What the factional chairman didn’t know was that the factions and forces against him were intent on meeting him force-for-force, blow-for-blow, thug-for-thug and fire-for-fire! 

It was a scientist, Isaac Newton, who said every action generates equal and opposite reaction. Turaki is a senior lawyer, so he knows little about science or the science of actions and counter-actions.

But ignorance is no excuse. So, in the end, he and his band of supporters were chased away from the PDP secretariat like impostors, or pretenders to the throne. It didn’t matter that governors numbered among those supporters. 

They tried to go to the Legacy House in Maitama, but the Legacy Stakeholders dashed that hope. In the end, it was a deflated, depressed and disappointed Turaki who addressed a hurried press conference. Distracted and stupefied, it was inevitable that he would leave the majors, and begin to major in minors; to hallucinate, to speak without coherence, meaning or substance.

He, most bizarrely, called on the U.S President Donald Trump and other advanced western democracies to save Nigeria’s democracy! But is it democracy that’s under threat or the PDP? Of course, it’s the PDP. 

So, the factional chairman should stop conflating PDP with democracy. They do not mean the same thing. One is a party in decline while the other is a system of renewed hope; one suffers from self-immolation whereas the other grows (and glows) from diligent community effort.

As Turaki struggled, unsuccessfully, to shift the blame, Nigerians saw how pathetic he looked; how self-indicting the stage was!

On his right, was Governor Bala Mohammed of Bauchi state; and behind him (Turaki) was the factional National Secretary, Amb. Taofeek Arapaja (the immediate-past deputy chairman, South; on Turaki’s left, was Governor Seyi Makinde of Oyo state.

This was the cast that undermined the PDP in the run-up to the 2023 general elections, demarketing its presidential candidate, Atiku Abubakar, and demonising its then national chairman, Dr. Iyorchia Ayu. In fact, they eventually hounded Ayu out of office!

The sad truth is that PDP is realising too many things too late: One is that a house divided against itself cannot stand. Two, an entity that cannibalises on itself will be too weak and emaciated to compete in the arena of contest. And three, the culture of impunity coupled with the arrogance of power will ultimately lead to unmanageable implosion.

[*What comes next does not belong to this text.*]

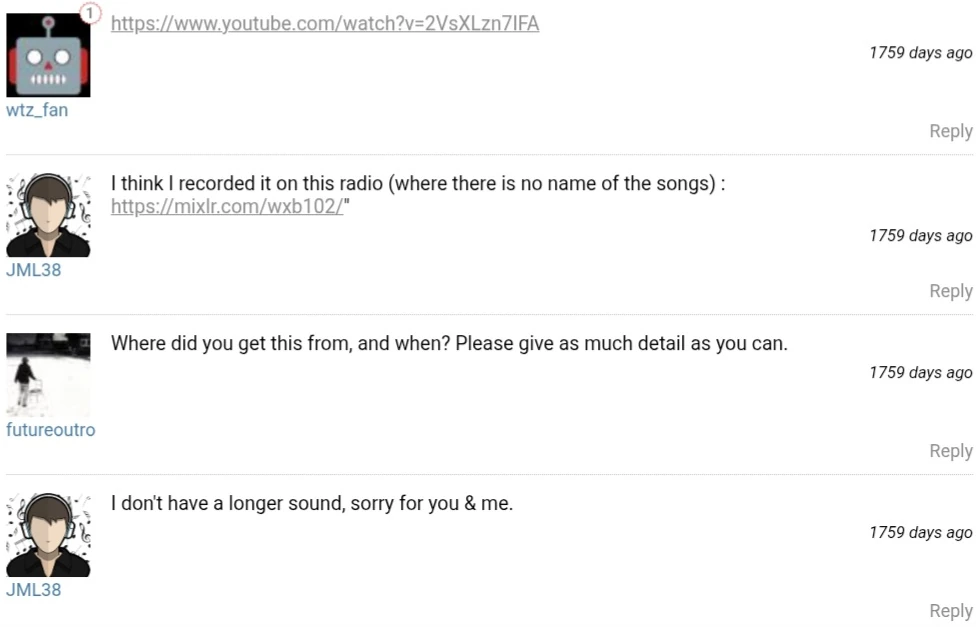
Task: Click the red badge on wtz_fan's avatar
Action: [90, 14]
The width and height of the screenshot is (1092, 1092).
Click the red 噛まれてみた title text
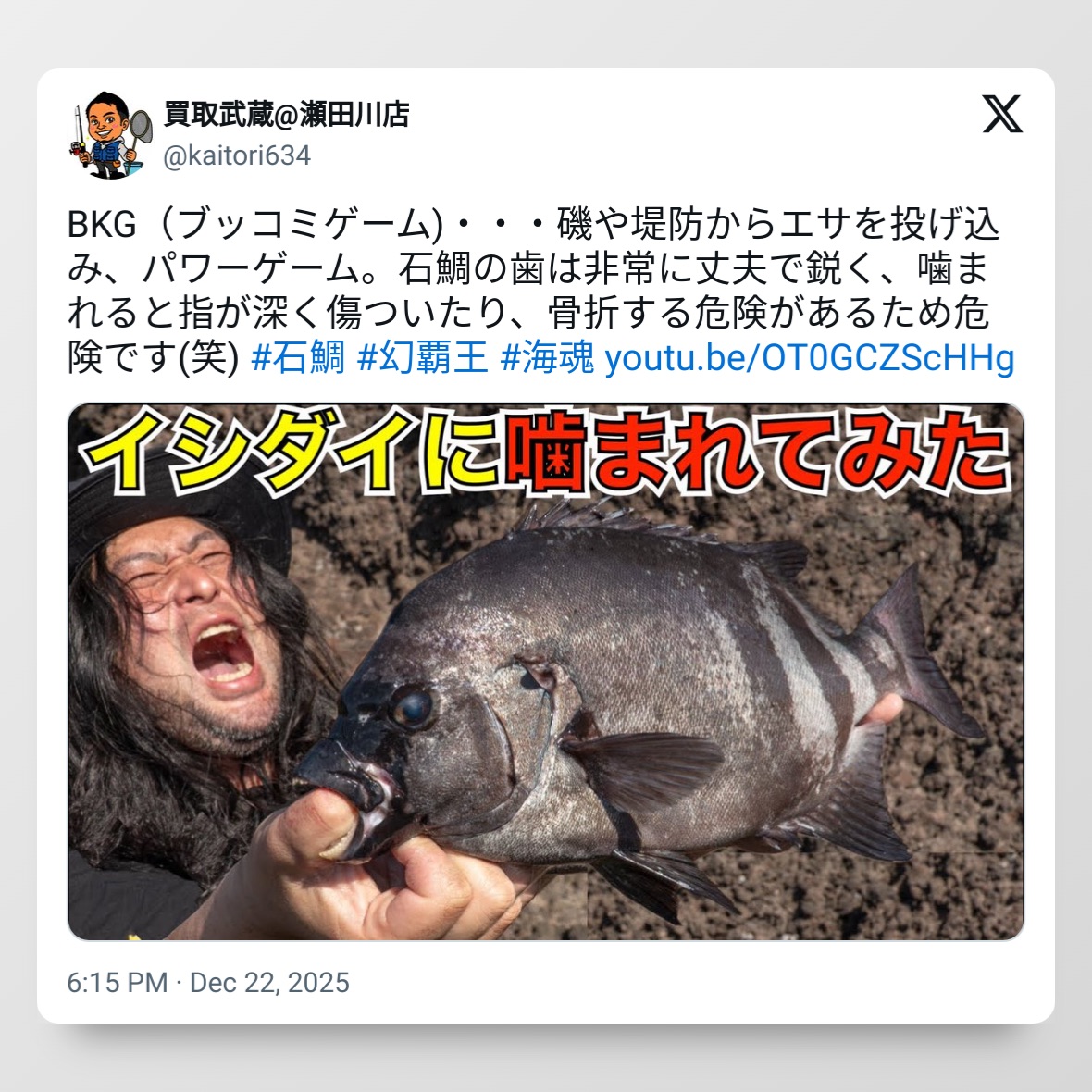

PDP knows all these. The party knows that its wounds are self-inflicted. Its henchmen, including Turaki, know that the dividends the party now receives, in full measure, are due payments for years of investment in irregularities, impunity, lawlessness and arrogance.

In plain language, PDP is the culprit, and Turaki knows it. So, the thing to do was to call on one or some of PDP’s “Strong men” and not Trump, to save it!

Turaki said, “For the past seven hours, Nigerians are living witnesses to the struggle we’ve been engaged in with those renegade members of our party that were expelled at our national convention in Ibadan.”

Does Turaki want Trump to come and run the PDP or help him or capture Aso Rock for the beleaguered PDP come 2027? In inviting foreign powers – does Turaki want them to come and reverse the Ibadan black-market expulsions? If he cannot access his office without breaking in, isn’t it delusional to imagine himself accessing the Presidential Villa?

In going international with his unpatriotic outburst, Turaki thought he was embarrassing Nigeria. The truth, however, is that he has only succeeded in internationalising his leadership poverty as well as drawn global attention to his party’s institutional incapacity.

His backers may have touted him as a “caretaker chairman,” but he gives the impression that he is actually PDP’s undertaker. And going global with his unpatriotic cocktails may just be Turaki’s way of singing PDP’s swan-song. And all critical Nigerians say, Adieu!